Energy shortfalls likely post-Yallourn closure

Michelle Slater

Victoria and South Australia could face energy shortfalls post-Yallourn closure unless more dispatchable capacity is built to address reliability concerns, according to the market operator.

The Australian Energy Market Operator has updated modelling of the Yallourn Power Station’s exit four years earlier than expected in 2028, along with newly-committed generation and storage projects.

It focused on supply and demand balances between 2028 and 2030 in Victoria and South Australia, the two states to be most impacted by Yallourn’s closure.

AEMO chief system design officer Alex Wonhas said modelling found there could be shortfalls in minimum reliability standards in both states, “unless there is further commitment of dispatchable capacity”.

However, AEMO pointed to more projects on the horizon to address these concerns which would “materially improve the forecast reliability outlook”.

This includes a 350 megawatt battery that EnergyAustralia has slated to be built at Jeeralang in 2026 leading up to Yallourn’s closure.

It also includes a 300 MW gas peaking plant EnergyAustralia had recently announced at Tallawarra B in New South Wales.

Dr Wonhas said that although these projects had not yet been committed under AEMO criteria, “they are very likely to proceed”.

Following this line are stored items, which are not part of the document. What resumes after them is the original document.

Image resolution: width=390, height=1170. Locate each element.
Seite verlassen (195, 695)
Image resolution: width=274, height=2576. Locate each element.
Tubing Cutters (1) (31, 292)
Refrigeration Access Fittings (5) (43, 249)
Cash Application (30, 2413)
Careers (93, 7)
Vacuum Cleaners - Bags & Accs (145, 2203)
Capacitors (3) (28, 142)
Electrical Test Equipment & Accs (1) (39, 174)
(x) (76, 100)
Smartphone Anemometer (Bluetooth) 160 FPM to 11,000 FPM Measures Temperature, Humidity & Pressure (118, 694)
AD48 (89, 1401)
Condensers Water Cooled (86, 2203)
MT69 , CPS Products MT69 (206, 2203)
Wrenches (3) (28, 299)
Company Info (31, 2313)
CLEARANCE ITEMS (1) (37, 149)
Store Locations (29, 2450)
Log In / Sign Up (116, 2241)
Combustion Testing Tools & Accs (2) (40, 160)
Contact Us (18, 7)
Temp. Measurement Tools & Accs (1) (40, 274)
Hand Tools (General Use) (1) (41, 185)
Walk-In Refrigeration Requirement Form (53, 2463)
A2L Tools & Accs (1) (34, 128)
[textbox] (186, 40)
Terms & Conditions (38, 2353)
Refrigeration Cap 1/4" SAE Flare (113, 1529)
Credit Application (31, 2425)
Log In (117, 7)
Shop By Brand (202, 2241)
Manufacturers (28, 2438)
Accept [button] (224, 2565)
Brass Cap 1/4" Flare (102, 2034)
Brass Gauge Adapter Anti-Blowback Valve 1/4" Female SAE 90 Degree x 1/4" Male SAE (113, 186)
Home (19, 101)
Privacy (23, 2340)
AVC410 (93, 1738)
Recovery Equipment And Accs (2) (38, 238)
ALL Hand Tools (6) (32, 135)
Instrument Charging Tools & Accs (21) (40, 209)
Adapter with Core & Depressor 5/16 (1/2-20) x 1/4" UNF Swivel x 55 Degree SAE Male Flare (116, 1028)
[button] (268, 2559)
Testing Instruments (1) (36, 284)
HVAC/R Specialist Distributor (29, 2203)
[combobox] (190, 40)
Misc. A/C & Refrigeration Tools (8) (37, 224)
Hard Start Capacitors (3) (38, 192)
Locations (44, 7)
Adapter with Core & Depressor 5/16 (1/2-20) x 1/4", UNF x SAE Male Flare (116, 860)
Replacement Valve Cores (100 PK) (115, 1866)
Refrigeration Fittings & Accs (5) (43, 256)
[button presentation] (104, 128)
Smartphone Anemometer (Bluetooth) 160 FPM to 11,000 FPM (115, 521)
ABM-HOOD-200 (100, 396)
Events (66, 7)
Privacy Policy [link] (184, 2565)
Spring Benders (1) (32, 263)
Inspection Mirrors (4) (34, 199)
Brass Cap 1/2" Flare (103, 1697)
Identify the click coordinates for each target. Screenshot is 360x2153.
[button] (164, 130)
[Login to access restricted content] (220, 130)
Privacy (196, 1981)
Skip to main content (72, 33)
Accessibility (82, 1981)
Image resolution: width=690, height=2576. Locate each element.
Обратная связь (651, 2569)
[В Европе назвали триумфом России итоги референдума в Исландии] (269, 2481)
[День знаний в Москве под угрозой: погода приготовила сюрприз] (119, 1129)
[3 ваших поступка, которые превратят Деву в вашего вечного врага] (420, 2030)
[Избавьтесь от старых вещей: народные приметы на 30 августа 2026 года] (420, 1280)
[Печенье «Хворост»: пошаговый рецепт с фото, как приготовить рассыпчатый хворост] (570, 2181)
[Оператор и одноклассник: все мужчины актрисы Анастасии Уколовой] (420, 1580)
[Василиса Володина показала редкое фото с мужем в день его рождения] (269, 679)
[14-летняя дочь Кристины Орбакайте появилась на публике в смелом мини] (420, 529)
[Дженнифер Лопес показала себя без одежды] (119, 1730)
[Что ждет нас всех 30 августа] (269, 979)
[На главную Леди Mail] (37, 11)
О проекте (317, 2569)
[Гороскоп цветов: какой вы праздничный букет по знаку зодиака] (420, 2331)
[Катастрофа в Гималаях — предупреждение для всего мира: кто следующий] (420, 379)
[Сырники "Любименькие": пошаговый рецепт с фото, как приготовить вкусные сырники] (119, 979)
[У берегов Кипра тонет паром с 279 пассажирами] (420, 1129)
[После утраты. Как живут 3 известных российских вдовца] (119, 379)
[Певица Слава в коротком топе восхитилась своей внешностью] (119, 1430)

He said investment in new generation was continuing at “significant speed” with more than 40 projects totalling 4900 MW were starting to export to the grid last year, or were completing registration.

A further 300 projects in energy and storage totalling 55,000 MWs are being proposed across the National Electricity Market.

“These new generation sources will help transition our electricity market, as two-out-of-three of today’s coal-fired generators are due to retire by 2040,” Dr Wonhas said.

Dr Wonhas said that these generation changes mirrored the “dynamic nature” of Australia’s transforming energy sector.

“Our ageing coal-fired power stations are rapidly nearing the end of their technical and economic life, while investment in renewable, battery storage and residential solar continues to increase at an unprecedented rate,” Dr Wonhas said.

“Certainty around Yallourn’s exit is welcome as it gives the market ample opportunity to prepare for a smooth transition without loss of reliability or excessive price impacts on consumers.”